There are other factors underpinning the growth of recent months that could support the market for the rest of the year, at least. The end of the first lockdown and the government’s stamp duty holiday seemed to prompt a flood of demand from borrowers, particularly those looking to change their lifestyle. But while some thought demand was being brought forward, the early signs are that there is still appetite from would-be movers.
Gardner points to recent mortgage approval figures, which, although falling to 70,700 in March, remained above the immediate pre-pandemic average of 66,700 a month. A survey of 3,000 people by Nationwide also found 38% were either considering or in the process of moving. “There’s still a strong motivation to move,” Gardner said.
In fact, some workers may only now feel comfortable enough with their new working patterns to commit to a move. Gráinne Gilmore, the head of research at the property website Zoopla, said: “Some buyers will have already taken the leap, but some buyers will have been waiting to see what the final finding is for their work.”
Housing demand is currently outstripping supply, with estate agents in some parts of the country reporting bidding wars among buyers. Anthony Codling, the chief executive of the property consultancy Twindig, said if prices did start to turn down there would be “a step back of supply and a step back of demand” rather than a crash. Homeowners will sit tight if they think their property will fetch less than they want, which will support prices.
Commentators say there is no reason to suspect that there will be a flurry of homeowners forced to sell any time soon. While the early 1990s saw repossessions and distressed sales, the banking crisis did not result in a massive sell-off of homes. Instead, falling interest rate rises allowed people to keep paying their mortgages, and banks were encouraged to offer forbearance. Codling said the mortgage repayment holidays brought in during the pandemic suggested lenders would react in a similar way in any future downturn.

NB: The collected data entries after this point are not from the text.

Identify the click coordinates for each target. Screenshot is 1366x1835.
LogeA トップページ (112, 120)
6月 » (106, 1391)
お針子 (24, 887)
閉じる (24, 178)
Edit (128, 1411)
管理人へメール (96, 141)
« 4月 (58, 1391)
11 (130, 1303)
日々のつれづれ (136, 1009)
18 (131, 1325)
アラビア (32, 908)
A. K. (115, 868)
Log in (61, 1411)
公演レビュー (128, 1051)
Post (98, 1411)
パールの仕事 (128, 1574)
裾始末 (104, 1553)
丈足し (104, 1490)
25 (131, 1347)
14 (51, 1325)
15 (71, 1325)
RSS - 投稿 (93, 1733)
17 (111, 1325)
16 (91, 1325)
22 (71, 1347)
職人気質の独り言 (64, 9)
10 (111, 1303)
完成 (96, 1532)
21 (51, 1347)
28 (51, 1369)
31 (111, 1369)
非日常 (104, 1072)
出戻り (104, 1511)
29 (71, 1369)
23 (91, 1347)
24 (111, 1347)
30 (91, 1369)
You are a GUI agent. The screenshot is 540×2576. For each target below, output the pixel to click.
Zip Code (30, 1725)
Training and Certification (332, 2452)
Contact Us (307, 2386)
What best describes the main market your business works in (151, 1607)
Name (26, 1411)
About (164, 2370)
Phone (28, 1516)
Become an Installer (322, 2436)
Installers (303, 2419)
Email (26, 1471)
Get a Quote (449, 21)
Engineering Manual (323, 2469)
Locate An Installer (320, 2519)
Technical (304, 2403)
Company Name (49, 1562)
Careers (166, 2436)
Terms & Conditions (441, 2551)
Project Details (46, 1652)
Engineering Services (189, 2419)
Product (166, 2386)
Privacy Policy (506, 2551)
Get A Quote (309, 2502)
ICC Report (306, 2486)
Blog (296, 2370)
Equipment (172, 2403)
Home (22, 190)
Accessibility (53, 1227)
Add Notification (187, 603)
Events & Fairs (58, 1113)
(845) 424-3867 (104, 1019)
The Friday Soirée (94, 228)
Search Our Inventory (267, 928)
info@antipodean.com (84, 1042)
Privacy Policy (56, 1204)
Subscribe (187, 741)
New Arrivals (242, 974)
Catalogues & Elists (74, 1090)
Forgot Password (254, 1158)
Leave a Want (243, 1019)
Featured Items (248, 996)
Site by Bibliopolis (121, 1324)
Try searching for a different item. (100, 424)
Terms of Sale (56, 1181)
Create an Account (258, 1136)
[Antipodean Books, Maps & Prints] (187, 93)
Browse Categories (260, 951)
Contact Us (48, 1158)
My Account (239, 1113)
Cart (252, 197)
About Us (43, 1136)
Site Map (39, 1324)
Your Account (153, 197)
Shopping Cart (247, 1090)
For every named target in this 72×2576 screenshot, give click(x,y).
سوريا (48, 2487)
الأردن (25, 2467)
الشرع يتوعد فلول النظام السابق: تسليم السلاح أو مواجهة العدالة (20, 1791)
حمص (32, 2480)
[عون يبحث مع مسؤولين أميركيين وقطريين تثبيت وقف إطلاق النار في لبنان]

For the three-quarters of borrowers who are on fixed-rate mortgages, the interest rate rises so far have not made an impact on their monthly costs. It is renters who are more stressed, and this is where the danger of a sell-off lies for Hudson. Tenants on low incomes are struggling and landlords may be hit by missed rents. “In the rental sector where demand is weak we could see landlords selling up,” he said.
Outside the buy-to-let sector, if the UK goes into recession it does so at a time when mortgage holders are protected like never before. The mortgage market review that followed the banking crash brought in strict rules on lending, and put an end to 100%-plus mortgages for borrowers who did not have to show any evidence of their income. Instead, borrowers have undergone strict affordability checks and had their finances “stress-tested” to make sure they can pay a rate far in excess of the ones widely being offered by banks and building societies.
Despite years of rising prices, households have not been allow to take on the excessive mortgage debts that characterised the early-2000s. “They’ve not stretched themselves, they’re not on high loan-to-income ratios,” said Hudson. “These are some of the safest borrowers there have ever been.”